## 📚 Prerequisites

Ensure that your Azure Services are properly set up, your Conda environment is created, and your environment variables are configured as per the instructions in the [SETTINGS.md](SETTINGS.md) file.

The PDFs used during this case study are publicly available:

- [Fisher EWD/EWS/EWT Valves through NPS 12x8 Instruction Manual](https://www.emerson.com/documents/automation/instruction-manual-fisher-ewd-ews-ewt-valves-through-nps-12x8-en-124788.pdf)
- [Fieldvue DVC6200 HW2 Digital Valve Controller Instruction Manual](https://www.emerson.com/documents/automation/instruction-manual-fieldvue-dvc6200-hw2-digital-valve-controller-en-123052.pdf)

These documents were chosen due to their complexity, particularly in terms of tables and interpretation of graphs. To follow along with this notebook, please download these files and upload them to your blob storage container.

## 📋 Table of Contents

This notebook guides you through the following sections:

1. [**Optical Character Recognition (OCR) with Azure AI Document Intelligence**](#optical-character-recognition-ocr-with-azure-ai-document-intelligence): Overview of Azure's Document Analysis Client and its pre-trained models for document analysis.

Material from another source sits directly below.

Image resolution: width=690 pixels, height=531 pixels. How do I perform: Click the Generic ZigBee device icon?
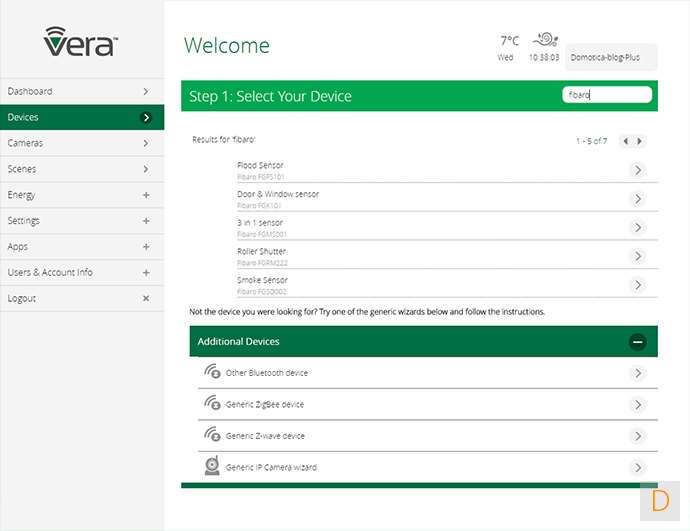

2. [**Understanding Data Extracted from the Layout Model**](#understanding-data-extracted-from-the-layout-model): Insights into the data extracted from the layout model.
    - [**Custom Logic for Processing Extracted Information**](#custom-logic-for-processing-extracted-information): Discusses the need for custom logic to process the extracted information based on specific use cases and requirements.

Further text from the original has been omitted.